Zormuş ev işleri anladım.
Eşimin iki dizine de protez takılması sonunda bir süreliğine yatağa bağlı kalması nedeniyle iki haftadır evin bütün işleri benim üzerimde.
Sabah erken başlıyor evde işler güçler. Yıllardır keyifle hazırladığım kahvaltı sonrasında işim bitiyordu benim evde. Uzuyordum Edirne içlerine doğru hobilerimin peşine, bazen yakın köylere. Kahvelerini, sokaklarını bisikletimle keyifle geziyor, zamanı gelince kütüphaneden ödünç kitaplarımı alarak çantamdan eksik etmediğim gazetemle birlikte.
Şimdi bunların hepsine geçici olarak elveda.
Sabah kahvaltıdan sonra meğerse mutfağın toparlanması, temizlenmesi günün yemeklerinin yapılmasıyla da bitmiyormuş ev işleri.
Ev temizliği de bitmiyor bir türlü. Amansız bir döngü bu. Süpür, toz al, vileda ile her köşeyi temizle. Ev de ev değil, sanki at koşturuyoruz 150 metrekarelik koca bir daire. İki kişiyiz sonuçta evimizin dörtte biri yeter de artar bile bize.
Çamaşırlar da birikip duruyor makinede ha bire. Hadi yıkıyor emektar makinemiz, sonrasında çamaşırlığın başında sabırla onları as, kurumalarını bekle, yetmedi sırada ütü. Eyvah ki ne eyvah.
Sırada bulaşık makinesinden çıkan bulaşıklar. Tabakları, tencereleri, kaşıkları, ayrı ayrı diz yerlerine. Bir defasında unutmuşum makineye tablet atmayı, olmadı bir daha yıka da aklın başına gelsin. Öyle bilgisayarın başına geçip yazmaya benzemiyormuş bu işler anladım.
O da ne?
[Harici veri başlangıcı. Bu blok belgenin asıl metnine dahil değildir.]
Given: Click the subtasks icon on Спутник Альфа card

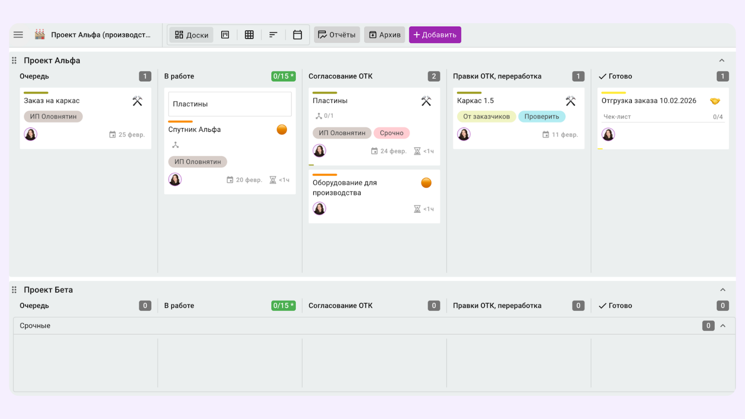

Banyoyu, lavaboları, mutfak tezgahını da ovmak, yüksek çözünürlüklü deterjanla temizlemek de gerekiyormuş. Bitti mi, hayır nerdeee; yağ şişelerini doldur, su kutusunu çalıştır içecek suyu hazırla, buzdolabı ve buzluğu her hafta yeniden düzenle.
Üstümde önlük, ellerimde eldivenler, yüzümde maske dön babam dön evin içinde.
Sağlık memurluğuna da başladım bu arada. İyi bir hemşire oldum. Eşimin iki dizine de gün aşırı pansuman yapıyorum ellerimde hastane eldivenleri, tendürdiyot ve sargı bezleriyle. Günde iki defa da iğne koluna kan sulandırıcı cinsinden.
Er’keklik kolaymış da kadınlığın, özellikle ev kadınlığının zorluklarını yaşıyorum bu günlerde.
Güzel yönleri de var ev erkekliğinin. Sabah kalktığım gibi açıyorum radyoyu, hareketli bir türkü veya 9/8 yakaladığımda başlıyorum mutfakta dans etmeye, attım mı iki göbecik hem neşem yerine geliyor, hem de spor niyetine. Ve akşam yemeğinden sonra bitti mi bütün işler; gelsin iki duble rakım keyfim yine yerinde, atıyorum günün bütün yorgunluğunu.
Ödülüm mü; bütün günümü alan ev işlerimi yaparken beni dikkatle izleyen iki göz işler bitince sevgiyle bakıyor ki, o da bana yeter de artar bile.
Yaşam işte, neler yaşayacağımız belli değil, nelerle de karşılaşacağımız.
Ama ne demiş şairimiz;
Yaşamak güzel şey doğrusu / Üstelik hava da güzelse / Hele gücün kuvvetin yerindeyse.